The accompanying music video was directed by film director Marcus Nispel, and was reported to have cost approximately 1.3 million dollars at the time, making it one of the most expensive music videos ever. In a later interview, Fugees member Pras described the recording of "Ready or Not", stating, "The three of us was each going through some pain. Lauryn was crying when she did her vocals. It was unbelievable. To see her singing with tears coming out of her eyes, it made me want to cry too."

The fourth and final single from the album, a cover of Bob Marley's "No Woman, No Cry", with lead vocals by Wyclef Jean, was released on November 18, 1996. It was produced by Wyclef Jean and Lauryn Hill, with additional production from Pras and Jerry 'Wonder' Duplessis. It features uncredited backing vocals from by Marley's children Stephen and Sharon Marley, as well as reggae singer Pam Hall. An official remix of the track, featuring Stephen Marley, was included on the group's third release, Bootleg Versions. The song peaked at No. 38 on the US Hot 100 Airplay chart. It was more successful worldwide, peaking atop the New Zealand Singles Chart for two weeks, and No. 2 in the UK.

== Critical reception ==

Upon its release, The Score received critical acclaim. Entertainment Weekly writer James Bernard commented, "What a shock: a smooth, well-produced rap album that doesn't have Dr.

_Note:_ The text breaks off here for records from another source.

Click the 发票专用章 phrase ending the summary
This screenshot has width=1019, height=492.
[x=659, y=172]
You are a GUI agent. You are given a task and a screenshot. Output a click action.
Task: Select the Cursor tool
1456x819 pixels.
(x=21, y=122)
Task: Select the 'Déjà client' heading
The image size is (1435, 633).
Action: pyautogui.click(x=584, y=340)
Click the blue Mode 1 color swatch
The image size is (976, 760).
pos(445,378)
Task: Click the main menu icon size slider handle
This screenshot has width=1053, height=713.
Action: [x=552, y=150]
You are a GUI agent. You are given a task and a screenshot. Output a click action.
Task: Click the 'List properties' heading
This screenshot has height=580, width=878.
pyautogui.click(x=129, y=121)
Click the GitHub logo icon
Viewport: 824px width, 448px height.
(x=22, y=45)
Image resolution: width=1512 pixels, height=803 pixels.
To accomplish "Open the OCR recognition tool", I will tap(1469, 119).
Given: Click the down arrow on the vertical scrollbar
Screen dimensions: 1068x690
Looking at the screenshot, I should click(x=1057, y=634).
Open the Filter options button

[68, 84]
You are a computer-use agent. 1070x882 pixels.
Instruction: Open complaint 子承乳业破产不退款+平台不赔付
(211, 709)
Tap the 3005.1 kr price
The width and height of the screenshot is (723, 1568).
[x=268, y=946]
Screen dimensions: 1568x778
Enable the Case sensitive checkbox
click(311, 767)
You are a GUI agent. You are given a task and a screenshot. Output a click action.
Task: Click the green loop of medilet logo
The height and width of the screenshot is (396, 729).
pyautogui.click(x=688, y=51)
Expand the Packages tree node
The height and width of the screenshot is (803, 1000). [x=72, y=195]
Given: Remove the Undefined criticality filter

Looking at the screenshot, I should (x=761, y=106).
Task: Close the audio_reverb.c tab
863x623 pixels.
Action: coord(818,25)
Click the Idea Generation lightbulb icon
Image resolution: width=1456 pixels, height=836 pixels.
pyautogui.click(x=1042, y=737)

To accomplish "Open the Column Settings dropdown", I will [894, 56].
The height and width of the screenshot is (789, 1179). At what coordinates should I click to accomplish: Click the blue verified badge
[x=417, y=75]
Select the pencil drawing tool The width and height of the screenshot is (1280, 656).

Dre's fingerprints on it [...] The Score showcases their acrobatic lyrical techniques and restless intelligence, and unlike much East Coast rap, The Score feels warm and intimate — partly because the instruments are live but also because the Fugees sound so relaxed and casual." Robert Christgau from The Village Voice called The Score "so beautiful and funny its courage could make you weep", and said the Fugees possess "black humanism" and "the gender-equality formula in which one girl learning equals two guys calling the shots". Steve Huey from AllMusic wrote that, "Even when they're not relying on easily recognizable tunes, their original material is powered by a raft of indelible hooks [...] The Score balances intelligence and accessibility with an easy assurance, and ranks as one of the most distinctive hip-hop albums of its era." Cheo Hodari Coker from the Los Angeles Times wrote that, "The Score succeeds on all counts", while the Fugees are as fluid a rap group since A Tribe Called Quest: "Their specialty is matching a gymnastic rhyme flow and rock-solid beats with expert crooning." Selwyn Seyfu Hinds of Spin commented, "A sense of organic interaction is the hallmark of this album [....] the album's most important factor is its beats; chest-shaking, obscure-texture-having, freestyle-friendly beats." Q described the album as "An impressively panoramic soundscape."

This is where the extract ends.